Re: [PATCH v3 6/8] nvme-tcp: Support KeyUpdate

From: Hannes Reinecke <hare@suse.de>
Date: 2025-10-06 06:34:36
Also in: linux-doc, linux-nfs, linux-nvme, lkml

On 10/3/25 06:31, alistair23@gmail.com wrote:

From: Alistair Francis <redacted>

If the nvme_tcp_try_send() or nvme_tcp_try_recv() functions return
EKEYEXPIRED then the underlying TLS keys need to be updated.

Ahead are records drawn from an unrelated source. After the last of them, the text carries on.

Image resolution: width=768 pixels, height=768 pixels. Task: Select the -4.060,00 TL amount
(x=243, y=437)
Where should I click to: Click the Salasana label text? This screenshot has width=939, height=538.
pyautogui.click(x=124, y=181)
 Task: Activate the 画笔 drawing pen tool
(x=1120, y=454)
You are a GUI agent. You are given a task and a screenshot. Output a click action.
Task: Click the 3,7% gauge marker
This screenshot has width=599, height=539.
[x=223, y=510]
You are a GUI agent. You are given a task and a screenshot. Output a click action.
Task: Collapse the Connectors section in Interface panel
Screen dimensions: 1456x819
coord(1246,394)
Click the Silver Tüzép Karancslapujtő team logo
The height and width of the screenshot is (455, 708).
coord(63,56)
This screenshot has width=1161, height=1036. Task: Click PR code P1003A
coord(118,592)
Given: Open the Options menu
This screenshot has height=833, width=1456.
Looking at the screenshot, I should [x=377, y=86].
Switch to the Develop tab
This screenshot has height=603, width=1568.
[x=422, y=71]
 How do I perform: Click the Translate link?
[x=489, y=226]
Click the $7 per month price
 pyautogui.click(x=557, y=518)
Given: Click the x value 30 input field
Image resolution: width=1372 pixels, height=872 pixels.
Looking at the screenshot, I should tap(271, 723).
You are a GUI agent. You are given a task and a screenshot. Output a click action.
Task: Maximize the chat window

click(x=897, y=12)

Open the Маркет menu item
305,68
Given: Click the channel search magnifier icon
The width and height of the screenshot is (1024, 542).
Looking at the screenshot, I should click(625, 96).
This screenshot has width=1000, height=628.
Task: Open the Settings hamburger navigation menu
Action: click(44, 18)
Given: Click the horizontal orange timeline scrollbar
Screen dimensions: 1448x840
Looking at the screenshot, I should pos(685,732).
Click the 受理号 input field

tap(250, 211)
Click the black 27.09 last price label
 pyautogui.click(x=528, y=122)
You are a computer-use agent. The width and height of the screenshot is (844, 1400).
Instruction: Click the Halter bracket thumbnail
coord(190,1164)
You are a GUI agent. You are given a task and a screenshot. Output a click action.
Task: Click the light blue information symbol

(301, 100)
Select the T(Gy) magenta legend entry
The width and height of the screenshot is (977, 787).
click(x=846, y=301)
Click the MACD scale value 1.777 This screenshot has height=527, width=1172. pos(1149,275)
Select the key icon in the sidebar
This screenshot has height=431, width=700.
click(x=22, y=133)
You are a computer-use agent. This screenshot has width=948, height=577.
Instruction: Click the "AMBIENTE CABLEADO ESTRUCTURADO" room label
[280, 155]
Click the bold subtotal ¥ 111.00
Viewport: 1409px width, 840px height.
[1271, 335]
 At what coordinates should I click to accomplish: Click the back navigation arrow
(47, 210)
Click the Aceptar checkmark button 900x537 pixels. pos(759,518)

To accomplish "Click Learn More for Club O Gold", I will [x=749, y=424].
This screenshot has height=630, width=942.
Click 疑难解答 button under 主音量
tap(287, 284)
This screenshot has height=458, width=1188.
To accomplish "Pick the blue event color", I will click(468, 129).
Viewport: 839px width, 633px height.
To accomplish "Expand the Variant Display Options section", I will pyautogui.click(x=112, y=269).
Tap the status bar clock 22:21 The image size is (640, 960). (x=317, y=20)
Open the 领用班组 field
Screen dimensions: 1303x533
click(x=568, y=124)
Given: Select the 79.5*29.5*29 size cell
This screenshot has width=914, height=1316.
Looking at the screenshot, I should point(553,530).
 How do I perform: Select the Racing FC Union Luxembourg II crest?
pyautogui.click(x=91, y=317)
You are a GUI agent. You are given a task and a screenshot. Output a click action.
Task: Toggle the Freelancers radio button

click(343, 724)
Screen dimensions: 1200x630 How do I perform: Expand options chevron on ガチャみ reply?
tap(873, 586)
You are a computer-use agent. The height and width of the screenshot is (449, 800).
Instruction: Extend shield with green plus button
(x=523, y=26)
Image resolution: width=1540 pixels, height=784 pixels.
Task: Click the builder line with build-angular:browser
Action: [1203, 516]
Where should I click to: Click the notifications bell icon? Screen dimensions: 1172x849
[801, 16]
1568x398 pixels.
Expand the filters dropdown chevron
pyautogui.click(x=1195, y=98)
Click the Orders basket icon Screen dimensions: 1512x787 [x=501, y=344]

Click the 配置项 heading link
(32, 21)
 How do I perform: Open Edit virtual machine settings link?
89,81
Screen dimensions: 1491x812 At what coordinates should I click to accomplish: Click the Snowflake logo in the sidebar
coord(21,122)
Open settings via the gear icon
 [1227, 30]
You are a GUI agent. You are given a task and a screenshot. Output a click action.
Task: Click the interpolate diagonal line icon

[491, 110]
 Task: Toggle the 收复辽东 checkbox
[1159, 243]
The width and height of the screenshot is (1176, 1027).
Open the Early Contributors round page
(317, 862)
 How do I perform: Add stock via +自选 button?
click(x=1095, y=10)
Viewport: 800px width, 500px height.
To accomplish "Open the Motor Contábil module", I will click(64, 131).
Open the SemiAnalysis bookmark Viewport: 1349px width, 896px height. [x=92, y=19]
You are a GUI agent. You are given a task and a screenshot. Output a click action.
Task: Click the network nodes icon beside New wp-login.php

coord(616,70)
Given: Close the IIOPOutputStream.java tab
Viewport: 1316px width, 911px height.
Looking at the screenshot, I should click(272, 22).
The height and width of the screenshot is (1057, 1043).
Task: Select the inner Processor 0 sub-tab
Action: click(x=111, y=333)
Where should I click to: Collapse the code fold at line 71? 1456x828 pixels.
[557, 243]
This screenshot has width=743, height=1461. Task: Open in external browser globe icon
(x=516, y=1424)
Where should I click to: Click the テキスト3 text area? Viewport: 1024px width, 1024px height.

This occurs
on an KeyUpdate event.

If the NVMe Target (TLS server) initiates a KeyUpdate this patch will
allow the NVMe layer to process the KeyUpdate request and forward the
request to userspace. Userspace must then update the key to keep the
connection alive.

This patch allows us to handle the NVMe target sending a KeyUpdate
request without aborting the connection. At this time we don't support
initiating a KeyUpdate.

Link: https://datatracker.ietf.org/doc/html/rfc8446#section-4.6.3
Signed-off-by: Alistair Francis <redacted>
---
v3:
  - Don't cancel existing handshake requests
v2:
  - Don't change the state
  - Use a helper function for KeyUpdates
  - Continue sending in nvme_tcp_send_all() after a KeyUpdate
  - Remove command message using recvmsg

  drivers/nvme/host/tcp.c | 60 ++++++++++++++++++++++++++++++++++++-----
  1 file changed, 54 insertions(+), 6 deletions(-)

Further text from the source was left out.